Feb. 27, 2021 Updated Sun., Feb. 28, 2021 at 8:41 a.m.

A Ferruginous hawk flies from a perch atop a pole over power lines near the Chico Basin Ranch, southeast of Colorado Springs, Colo., Thursday, Jan. 28, 2020.  (Rachel Ellis)
A Ferruginous hawk flies from a perch atop a pole over power lines near the Chico Basin Ranch, southeast of Colorado Springs, Colo., Thursday, Jan. 28, 2020. (Rachel Ellis)
Staff reports

A local biologist who participated in North America’s biggest hawk watch in Texas will share his experiences at Spokane Audubon’s March 10 online meeting.

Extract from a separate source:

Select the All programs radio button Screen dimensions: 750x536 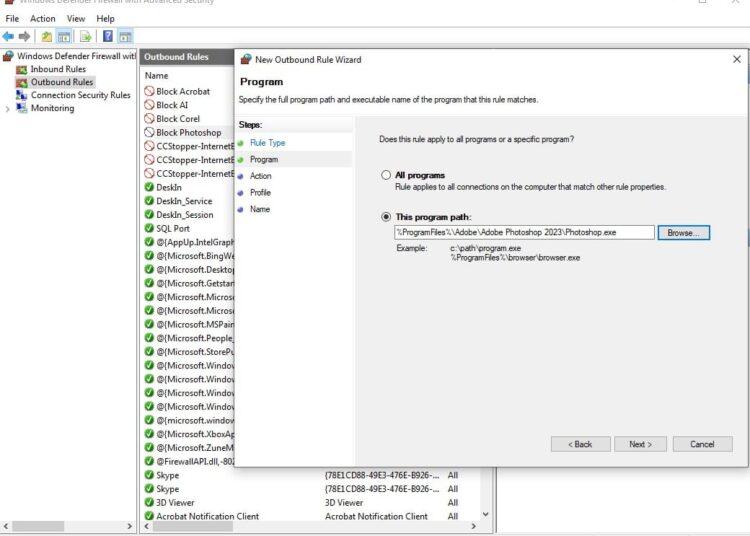click(386, 175)
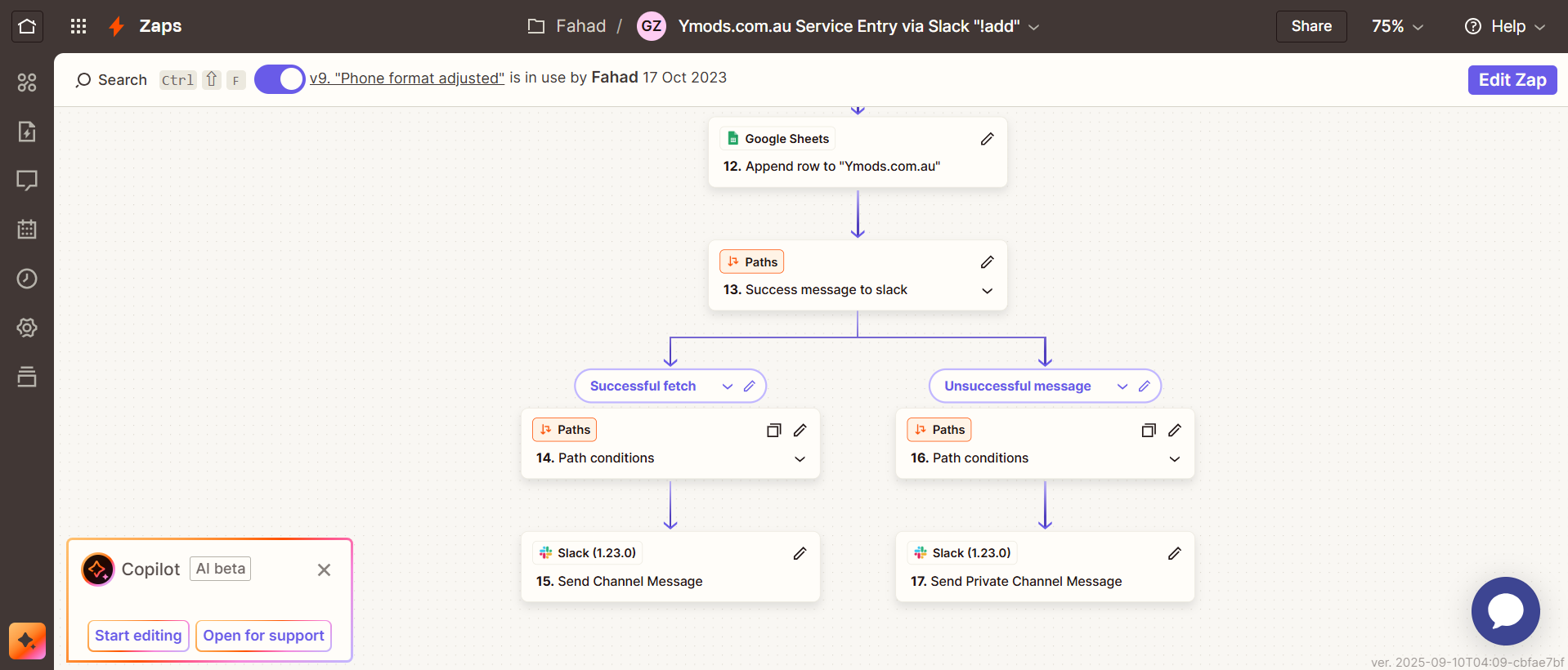Toggle the Zap on/off switch

tap(280, 79)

R.J. Baltierra graduated from Washington State University with a zoology degree in 2018, and that summer he volunteered for Hawk Watch International’s hawk migration count along the Texas coastal bend near Corpus Christi. Since 1997, the hawk count in that area has recorded the greatest number and diversity of hawks in the U.S. and Canada – now over 1 million from 28 species.

Baltierra, who has been birding since he was 8 years old and working bird surveys in Idaho for several years, will talk about and show photos from the Texas hawk watch.

Details on joining the March 10 Zoom meeting starting at 7 p.m. are in the chapter’s March “Pygmy Owl” newsletter at www.audubonspokane.org/.

Spokane Audubon is a 50-year-old nonprofit organization and chapter of the National Audubon Society with over 700 members who advocate for birds and their habitats and connect people to nature in the Inland Northwest.